## Ejercicios:
[1] Transcribe del relato el fragmento que comienza con "En mi mente" y continúa hasta "relucía la destrucción.".
[2] Responde según el relato:
(a) ¿Cuántos compañeros de quien narra murieron ese día?
(b) ¿Qué bandera sostenía el tubo que había en la cancha?
(c) ¿Qué lugar le asignaron a quien narra cuando pidió que lo reemplazaran?

Sentía que no podía respirar por ello, cada paso que daba, lo hacía llenado una bocanada de aire, un paso y luego la soltaba mientras pensaba en mi familia y en la estampita del Espíritu Santo como las bendiciones que aún me mantenían aquí, firme y con vida.
Cinco metros más abajo, en todo el centro de la cancha, estaba la parte del estómago y cuando volteo hacia la derecha, sobre un tubo que sostenía la bandera de Colombia en todo lo alto, estaba el tronco y la cabeza de mi compañero. Tuve que mantener mi compostura y sin pensarlo, empecé a orar porque lograba apaciguar las ganas que tenia de salir corriendo de ahí, de dejar esa película de terror y volver a la ciudad, donde parece que todo lo que pasa aquí es irreal y es solo producto de la imaginación.
Debía pensar en otras cosas porque aún no terminaba la pesadilla de este recorrido. Al pasar por un salón, miré en las bancas de los pupitres a una persona colgando ahí, me dirigí muy callado porque no había nadie a mi lado y al entrar, noté que era un guerrillero por la ropa y por la pañoleta con el símbolo de las Farc, pero esta, estaba llena de sangre y es cuando noto que estaba muerto boca abajo.
Ese día, murieron cinco de mis compañeros, cinco más quedaron heridos y un guerrillero muerto.
En mi mente se cruzaron miles de pensamientos, uno de ellos me repetía que debía retirarme de la Policía porque no había podido ayudar a los que habían muerto, me sentía culpable por ello. Pero pensé en mi familia y como buen psicólogo, me dije que tenía que seguir adelante, preparándome más y esforzándome para defender a mi familia, a las personas de cualquier comunidad y a mis compañeros.
Cuando terminé mi autorreflexión, decidí que me reemplazaran para poder respirar, me asignaron un cerro de la montaña, subí lo más rápido que pude, sin pensar en nada, me paré para mirar el pueblo y el sol empezaba a salir, un bello amanecer que en vez de relucir la naturaleza, relucía la destrucción.

## Datos mostrados:

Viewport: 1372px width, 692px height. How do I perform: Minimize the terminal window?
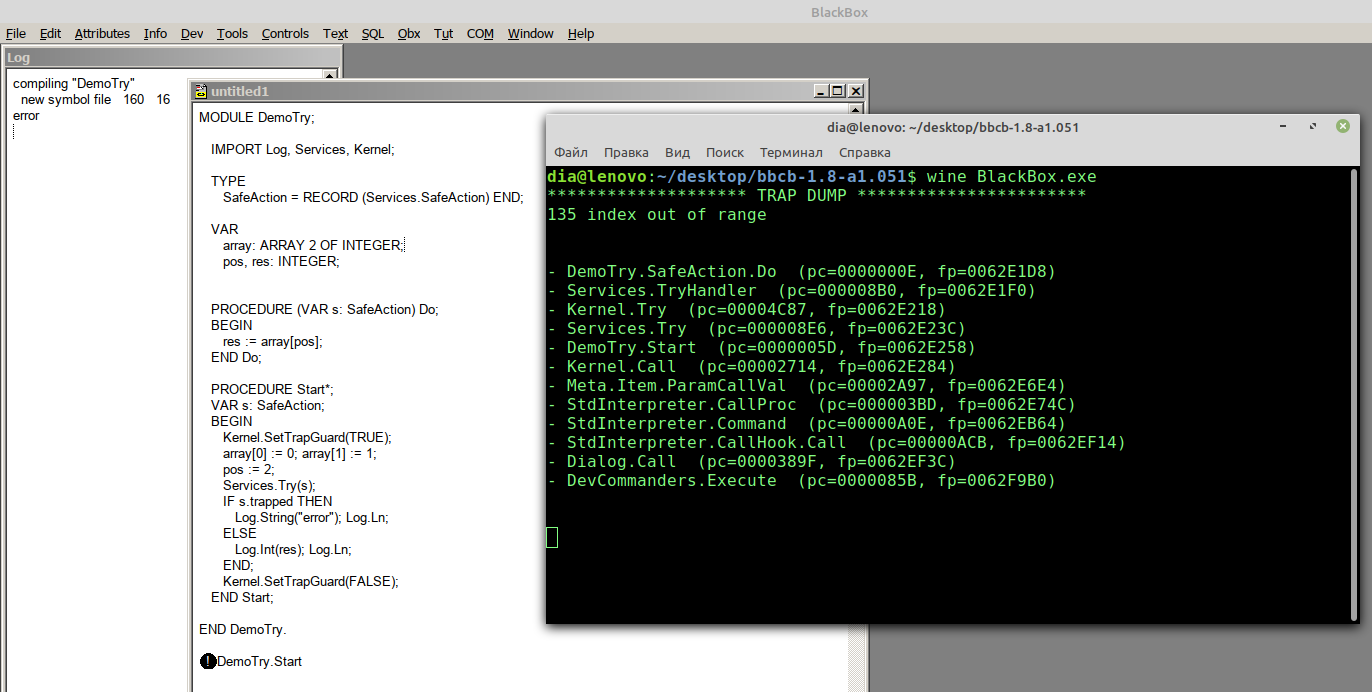pyautogui.click(x=1283, y=126)

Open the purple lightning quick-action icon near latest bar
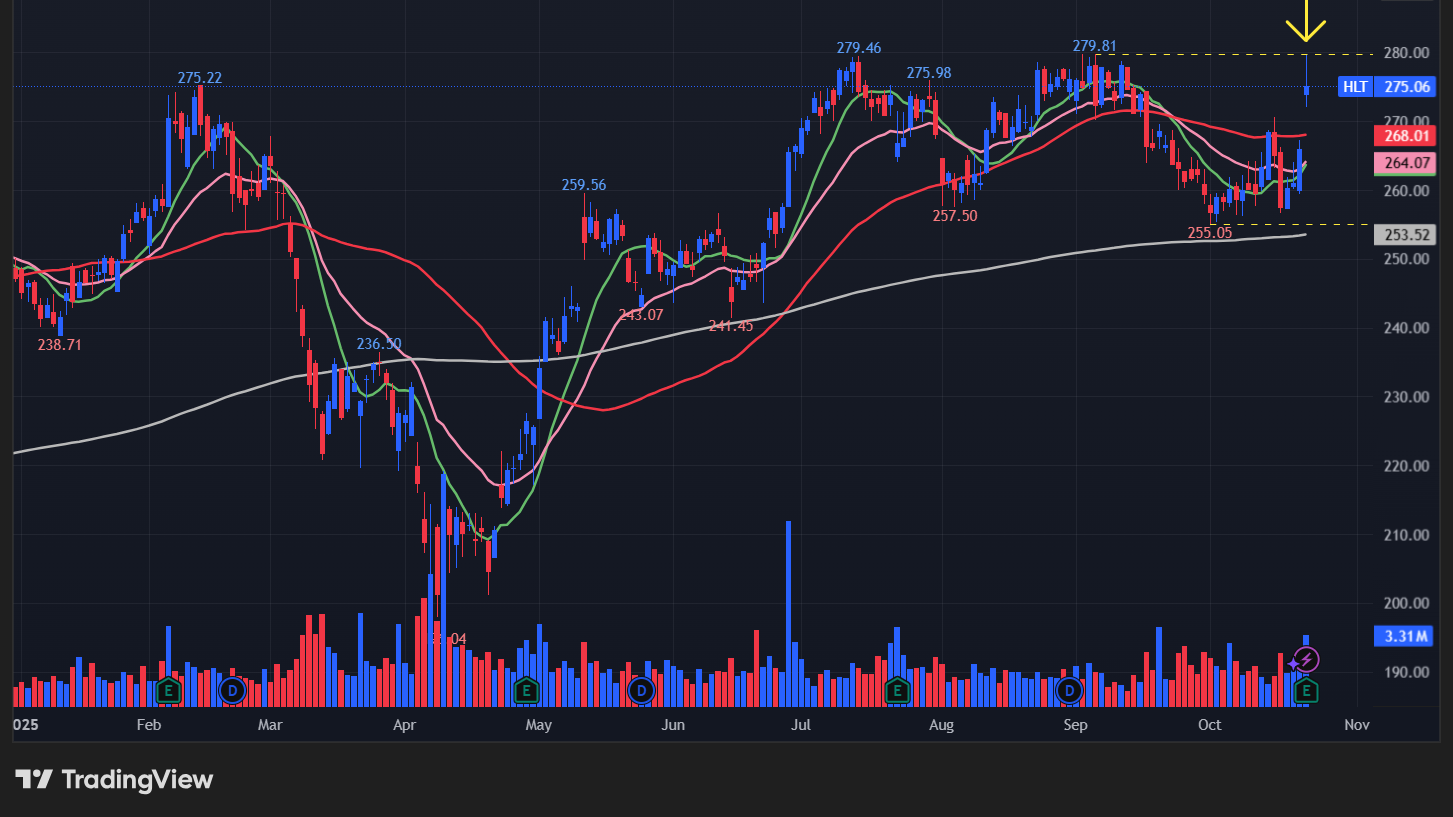click(1305, 658)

## Respuestas:
[1]
En mi mente se cruzaron miles de pensamientos, uno de ellos me repetía que debía retirarme de la Policía porque no había podido ayudar a los que habían muerto, me sentía culpable por ello. Pero pensé en mi familia y como buen psicólogo, me dije que tenía que seguir adelante, preparándome más y esforzándome para defender a mi familia, a las personas de cualquier comunidad y a mis compañeros.
Cuando terminé mi autorreflexión, decidí que me reemplazaran para poder respirar, me asignaron un cerro de la montaña, subí lo más rápido que pude, sin pensar en nada, me paré para mirar el pueblo y el sol empezaba a salir, un bello amanecer que en vez de relucir la naturaleza, relucía la destrucción.

[2]
(a) Cinco.
(b) La bandera de Colombia.
(c) Un cerro de la montaña.